A questo punto Mosè alza ancora la posta della sua trattativa, e al v.18 gli sentiamo chiedere ancora una maggiore intimità. Il termine “Gloria” è tipico del linguaggio sacerdotale che lo associa alla nube e al fumo della teofania (ricordate, per es., il racconto della vocazione di Isaia in Is.6,1ss): dunque Mosè, in un certo modo, chiede di penetrare nella Nube e di vedere oltre. La risposta divina è un’affermazione di libertà, benché detta in termini indiretti, ma il Signore reclama la sua invisibilità. In termini altrettanto indiretti, offre però la massima rivelazione del suo essere:

v.19 E disse: lo stesso farò passare tutto il mio bene davanti a te e griderò il nome di YHWH davanti a te; e farò grazia a chi farò grazia e avrò pietà di chi avrò pietà.

Riprende infatti la rivelazione del proprio nome già fatta a Mosè sullo stesso monte (Es.3,14), ma accentuando il termine della bontà, della grazia e della pietà. Il Dio provvidente dei Padri è colui che “si china” (è questo il senso del verbo che noi traduciamo “far grazia”), è cioè colui che è favorevole, incline, benevolo, pietoso; il complesso dei termini di questo versetto insiste su questa “bontà” con la quale egli intende manifestarsi ancora e sempre al suo popolo, per quanto esso sia indocile e disobbediente.

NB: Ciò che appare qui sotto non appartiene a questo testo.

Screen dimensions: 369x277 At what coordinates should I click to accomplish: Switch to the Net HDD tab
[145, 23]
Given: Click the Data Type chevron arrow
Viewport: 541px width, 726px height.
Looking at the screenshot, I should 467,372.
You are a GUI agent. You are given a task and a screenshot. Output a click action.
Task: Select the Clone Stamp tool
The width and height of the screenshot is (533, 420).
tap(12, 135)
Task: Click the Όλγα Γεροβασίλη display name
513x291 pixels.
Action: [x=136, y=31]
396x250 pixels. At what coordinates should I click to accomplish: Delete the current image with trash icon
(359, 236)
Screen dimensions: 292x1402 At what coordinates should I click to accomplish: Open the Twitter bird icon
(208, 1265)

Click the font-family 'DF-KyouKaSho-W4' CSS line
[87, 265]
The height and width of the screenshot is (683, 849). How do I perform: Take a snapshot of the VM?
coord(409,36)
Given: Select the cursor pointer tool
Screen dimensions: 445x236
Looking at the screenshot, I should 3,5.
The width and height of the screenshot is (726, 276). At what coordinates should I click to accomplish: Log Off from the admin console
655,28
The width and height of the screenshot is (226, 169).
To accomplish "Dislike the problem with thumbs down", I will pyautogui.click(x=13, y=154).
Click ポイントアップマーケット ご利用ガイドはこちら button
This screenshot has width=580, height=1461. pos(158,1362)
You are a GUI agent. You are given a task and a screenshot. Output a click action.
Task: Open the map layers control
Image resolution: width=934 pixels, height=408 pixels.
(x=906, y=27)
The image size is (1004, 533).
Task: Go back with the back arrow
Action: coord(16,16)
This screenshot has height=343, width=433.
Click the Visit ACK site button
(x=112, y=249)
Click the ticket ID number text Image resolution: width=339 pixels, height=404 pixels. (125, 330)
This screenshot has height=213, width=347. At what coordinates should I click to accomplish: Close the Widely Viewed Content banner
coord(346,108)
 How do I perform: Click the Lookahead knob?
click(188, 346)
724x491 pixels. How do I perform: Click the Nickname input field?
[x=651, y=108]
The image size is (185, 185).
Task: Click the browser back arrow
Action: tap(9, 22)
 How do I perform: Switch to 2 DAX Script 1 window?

A Mosè è dunque concessa, in particolare, la rivelazione del Nome come un tempo, e, con essa, di essere confermato nella percezione della bontà del Dio del Roveto e del dono della Torah.

Non gli è concesso di vedere.

Ne va della sua stessa vita. D’altra parte ciò che è veramente importante oramai lo sa. Conosce ben di più che un volto: conosce intenzioni, modo di pensare e di essere divini.

La prima conclusione da trarre, per noi, dunque, può essere questa: si conosce di più di una persona se essa si manifesta in opere e parole (come il redattore di Luca-Atti per Gesù), che per il fatto di vederne il volto. Dovremo imparare a far attenzione a quel che il Signore da e insegna, se vogliamo davvero “vederlo”.

La seconda è che questi pochi versetti dovrebbero finalmente cancellare un antico pregiudizio che fa pensare a molti che nell’A.T. ci sia presentato un Dio, a dir poco, severo, a differenza del mite Gesù del Nuovo Testamento. Vediamo bene da qui che la percezione di Dio come infinita bontà, pazienza, condiscendenza risale a parecchio più indietro.

Anzi questo è proprio ciò che gli studiosi chiamano l’orizzonte ermeneutico dell’Esodo dall’inizio alla fine: Dio è provvidente e buono, presente e vicino, pronto ad esercitare la sua potestas a favore dei poveri.

Anche un testo così antico e apparentemente disordinato può essere perciò per noi fonte di sorprese e di conversione.